> **PROBLEM DETAILS**
Retype, without pictures, the line holding "Screen dimensions: 804x484" and each line below it through the final line.

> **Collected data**
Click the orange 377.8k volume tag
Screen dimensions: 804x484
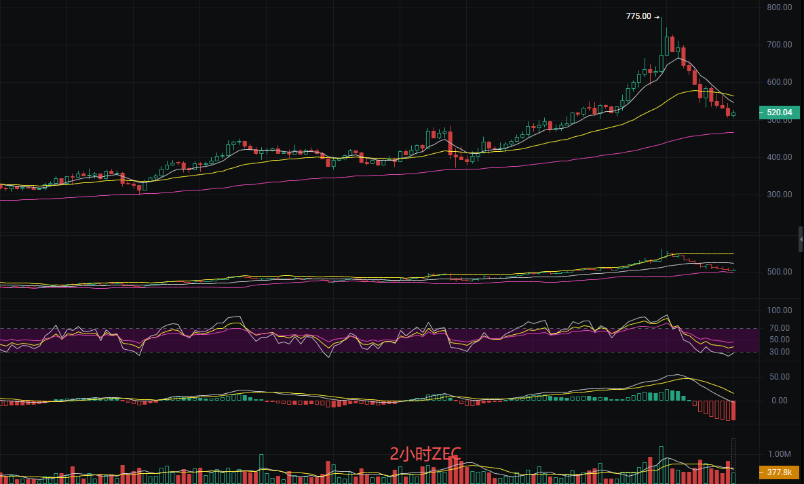click(780, 472)
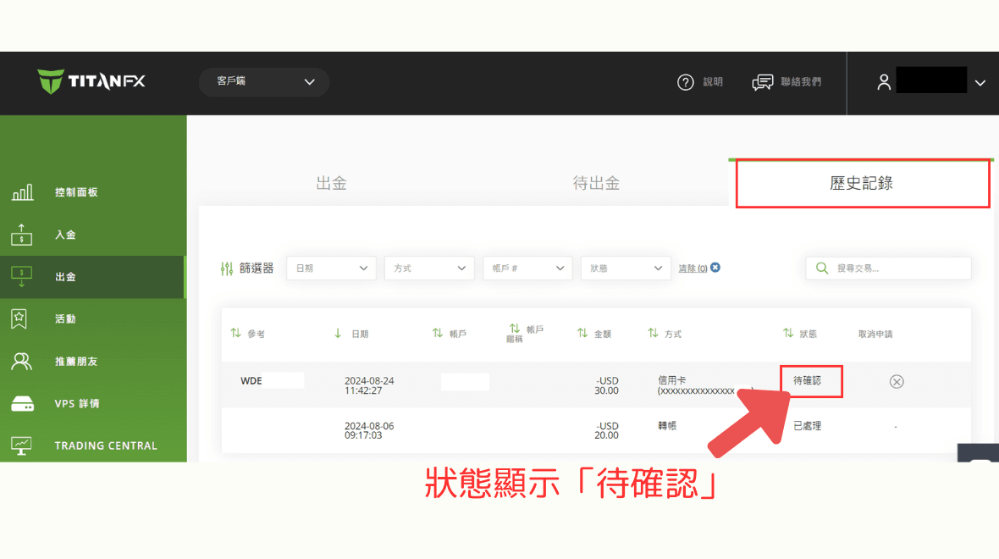
Task: Open VPS 詳情 in the sidebar
Action: click(77, 404)
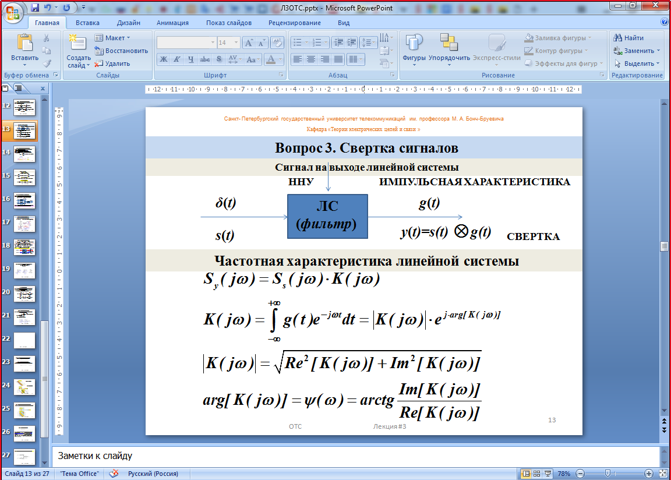671x480 pixels.
Task: Expand the font size dropdown
Action: [x=235, y=43]
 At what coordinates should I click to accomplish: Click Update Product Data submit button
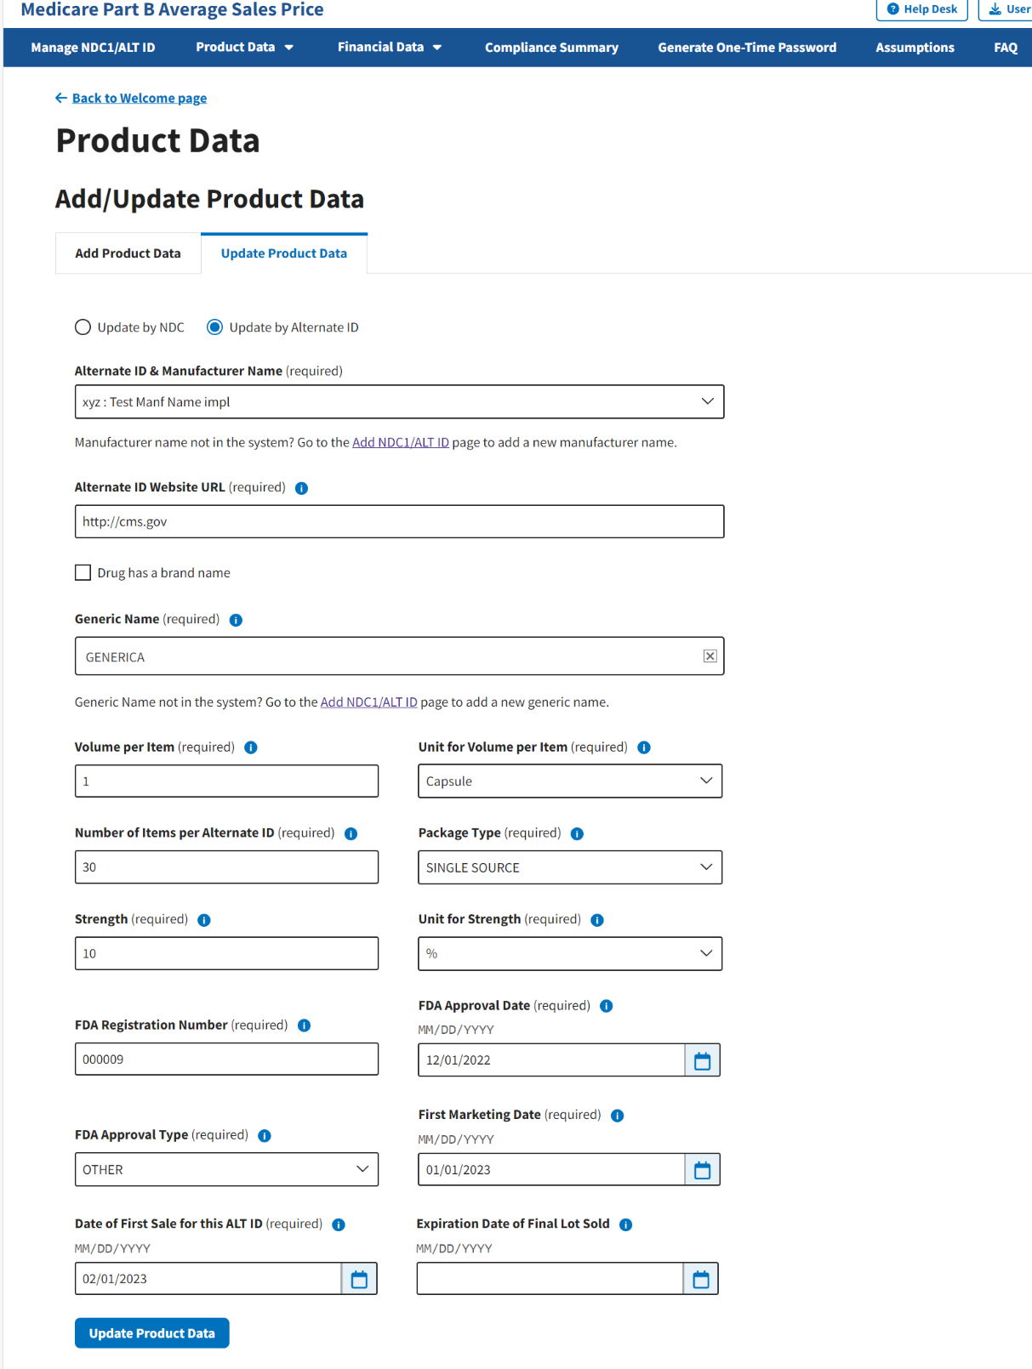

> **RESPONSE AREA**
Screen dimensions: 804x484
click(780, 472)
Task: Open VPS 詳情 in the sidebar
Action: click(77, 404)
671x480 pixels.
Task: Expand the font size dropdown
Action: [x=235, y=43]
 At what coordinates should I click to accomplish: Click Update Product Data submit button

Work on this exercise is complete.